▶ _YOUR ASSIGNMENT_: Return the full listing exactly as it is written.

▶ _RECORD EXTRACTS_:
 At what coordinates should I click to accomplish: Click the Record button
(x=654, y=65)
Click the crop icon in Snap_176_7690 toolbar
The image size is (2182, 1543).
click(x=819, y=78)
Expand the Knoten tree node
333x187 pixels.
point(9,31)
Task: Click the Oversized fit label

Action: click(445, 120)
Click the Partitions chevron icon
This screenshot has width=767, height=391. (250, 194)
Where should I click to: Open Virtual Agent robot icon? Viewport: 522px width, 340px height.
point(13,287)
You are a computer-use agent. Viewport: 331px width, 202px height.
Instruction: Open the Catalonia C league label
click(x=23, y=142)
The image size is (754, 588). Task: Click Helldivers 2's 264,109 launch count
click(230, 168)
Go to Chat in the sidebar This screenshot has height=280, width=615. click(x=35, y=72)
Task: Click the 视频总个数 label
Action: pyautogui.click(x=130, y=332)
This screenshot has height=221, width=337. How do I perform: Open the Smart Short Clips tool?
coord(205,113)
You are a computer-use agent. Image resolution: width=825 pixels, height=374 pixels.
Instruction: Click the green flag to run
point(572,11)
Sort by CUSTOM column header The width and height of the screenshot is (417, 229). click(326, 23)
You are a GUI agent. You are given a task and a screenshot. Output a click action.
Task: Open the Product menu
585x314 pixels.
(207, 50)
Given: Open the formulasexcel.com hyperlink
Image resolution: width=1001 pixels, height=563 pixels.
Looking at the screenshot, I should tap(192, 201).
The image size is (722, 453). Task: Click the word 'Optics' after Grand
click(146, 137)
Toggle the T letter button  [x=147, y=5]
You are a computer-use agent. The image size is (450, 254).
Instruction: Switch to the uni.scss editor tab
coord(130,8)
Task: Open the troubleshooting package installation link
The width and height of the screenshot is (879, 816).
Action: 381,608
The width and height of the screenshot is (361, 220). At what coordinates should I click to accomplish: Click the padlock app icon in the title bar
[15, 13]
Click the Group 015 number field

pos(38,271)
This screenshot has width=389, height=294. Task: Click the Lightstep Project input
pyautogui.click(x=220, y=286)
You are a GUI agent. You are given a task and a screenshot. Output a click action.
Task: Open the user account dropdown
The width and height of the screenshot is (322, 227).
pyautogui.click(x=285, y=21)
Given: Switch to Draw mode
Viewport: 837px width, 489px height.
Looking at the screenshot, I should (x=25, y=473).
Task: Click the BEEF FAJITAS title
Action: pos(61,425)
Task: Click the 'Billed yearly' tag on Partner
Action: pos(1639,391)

▶ _TASK RESULT_:
 At what coordinates should I click to accomplish: Click the Record button
(x=654, y=65)
Click the crop icon in Snap_176_7690 toolbar
The image size is (2182, 1543).
click(x=819, y=78)
Expand the Knoten tree node
333x187 pixels.
point(9,31)
Task: Click the Oversized fit label

Action: click(445, 120)
Click the Partitions chevron icon
This screenshot has width=767, height=391. (250, 194)
Where should I click to: Open Virtual Agent robot icon? Viewport: 522px width, 340px height.
point(13,287)
You are a computer-use agent. Viewport: 331px width, 202px height.
Instruction: Open the Catalonia C league label
click(x=23, y=142)
The image size is (754, 588). Task: Click Helldivers 2's 264,109 launch count
click(230, 168)
Go to Chat in the sidebar This screenshot has height=280, width=615. click(x=35, y=72)
Task: Click the 视频总个数 label
Action: pyautogui.click(x=130, y=332)
This screenshot has height=221, width=337. How do I perform: Open the Smart Short Clips tool?
coord(205,113)
You are a computer-use agent. Image resolution: width=825 pixels, height=374 pixels.
Instruction: Click the green flag to run
point(572,11)
Sort by CUSTOM column header The width and height of the screenshot is (417, 229). click(326, 23)
You are a GUI agent. You are given a task and a screenshot. Output a click action.
Task: Open the Product menu
585x314 pixels.
(207, 50)
Given: Open the formulasexcel.com hyperlink
Image resolution: width=1001 pixels, height=563 pixels.
Looking at the screenshot, I should tap(192, 201).
The image size is (722, 453). Task: Click the word 'Optics' after Grand
click(146, 137)
Toggle the T letter button  [x=147, y=5]
You are a computer-use agent. The image size is (450, 254).
Instruction: Switch to the uni.scss editor tab
coord(130,8)
Task: Open the troubleshooting package installation link
The width and height of the screenshot is (879, 816).
Action: 381,608
The width and height of the screenshot is (361, 220). At what coordinates should I click to accomplish: Click the padlock app icon in the title bar
[15, 13]
Click the Group 015 number field

pos(38,271)
This screenshot has width=389, height=294. Task: Click the Lightstep Project input
pyautogui.click(x=220, y=286)
You are a GUI agent. You are given a task and a screenshot. Output a click action.
Task: Open the user account dropdown
The width and height of the screenshot is (322, 227).
pyautogui.click(x=285, y=21)
Given: Switch to Draw mode
Viewport: 837px width, 489px height.
Looking at the screenshot, I should (x=25, y=473).
Task: Click the BEEF FAJITAS title
Action: pos(61,425)
Task: Click the 'Billed yearly' tag on Partner
Action: pos(1639,391)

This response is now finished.